A grave situação econômica pela qual a aliada Venezuela passa também agrava esse panorama. É de se esperar também que, nas próximas semanas , as autoridades cubanas devem abrir seu território a uma investigação internacional, uma vez que, entre as vítimas, há cidadãos mexicanos e argentinos. O secretismo que tradicionalmente cerca esse tipo de investigação no país será colocado à prova ante as exigências de informação que chegarão de fora.

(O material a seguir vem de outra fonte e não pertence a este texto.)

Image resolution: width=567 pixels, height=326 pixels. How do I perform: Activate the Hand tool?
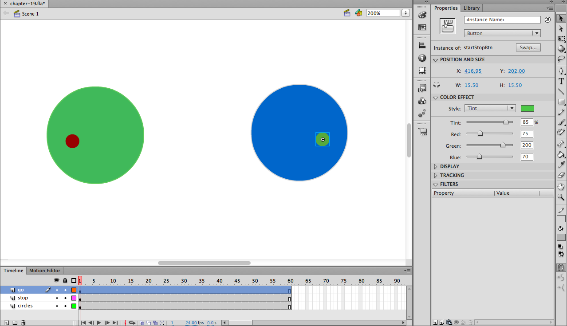click(561, 186)

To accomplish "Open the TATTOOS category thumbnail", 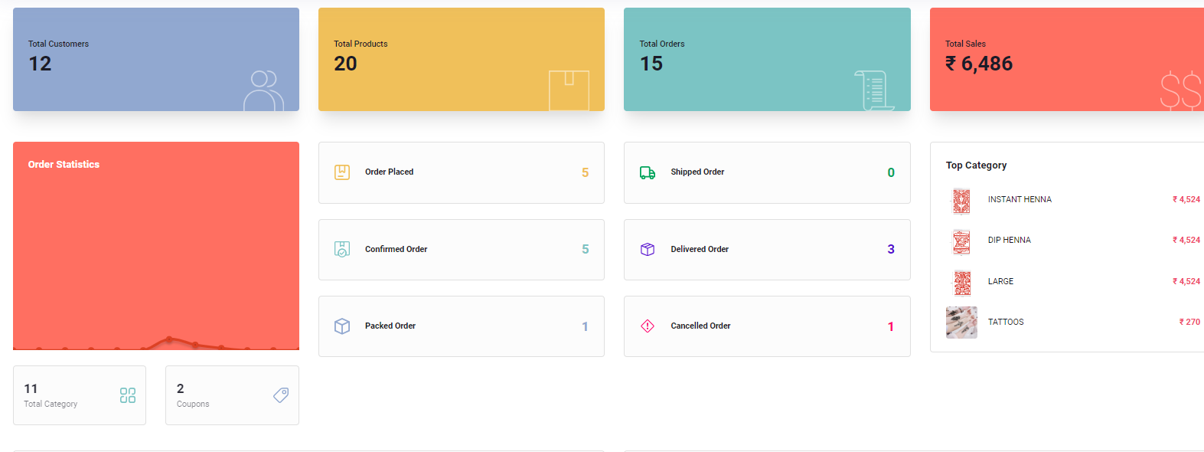I will pos(961,323).
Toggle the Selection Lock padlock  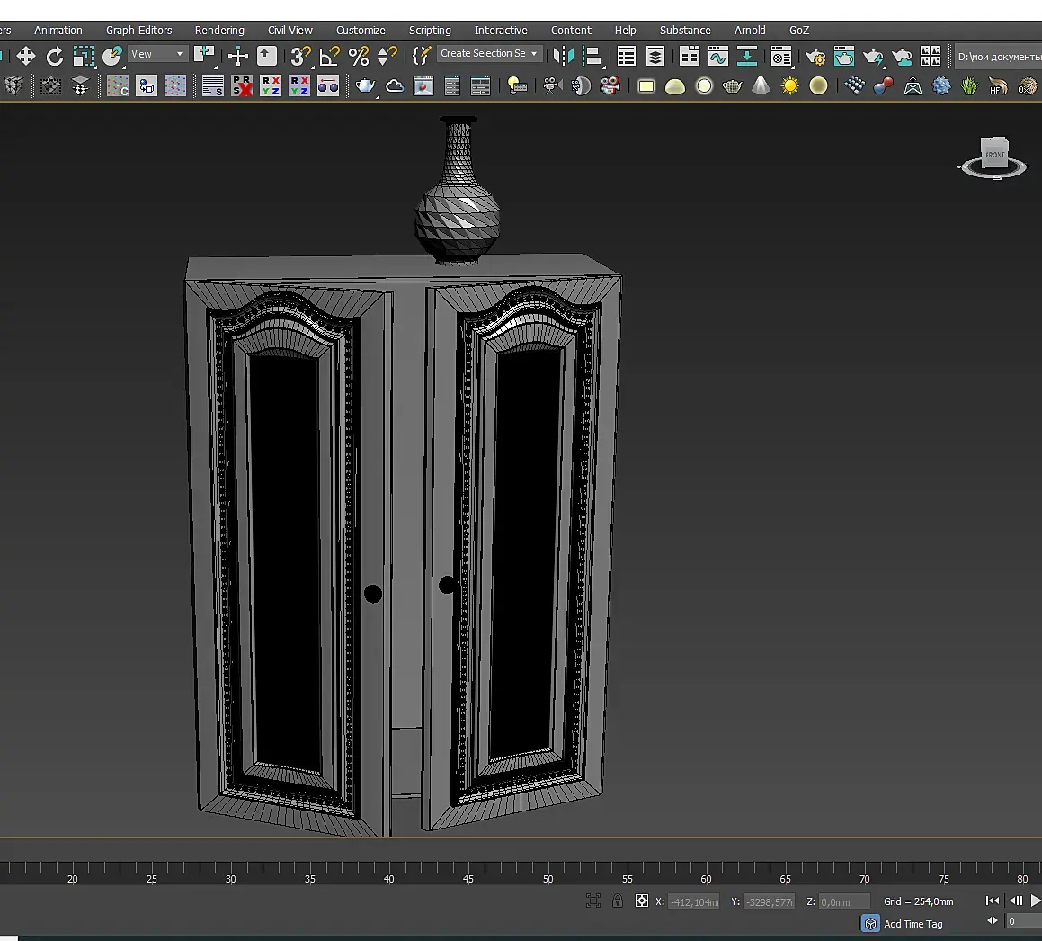[x=617, y=901]
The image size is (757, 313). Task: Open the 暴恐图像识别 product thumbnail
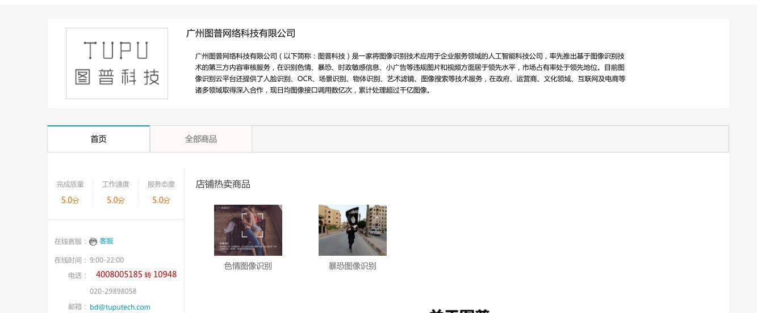353,230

Para tornar ainda mais complexo o momento, os meios oficiais anunciaram que Raúl Castro, que se mantém no comando do Partido Comunista, foi operado e que seu sucessor, o engenheiro Miguel Díaz-Canel, enfrenta o momento mais delicado de seu mandato. Na sexta-feira, ele foi ao local do acidente, parecia alarmado, talvez calculando os custos políticos que o acidente terá para sua gestão.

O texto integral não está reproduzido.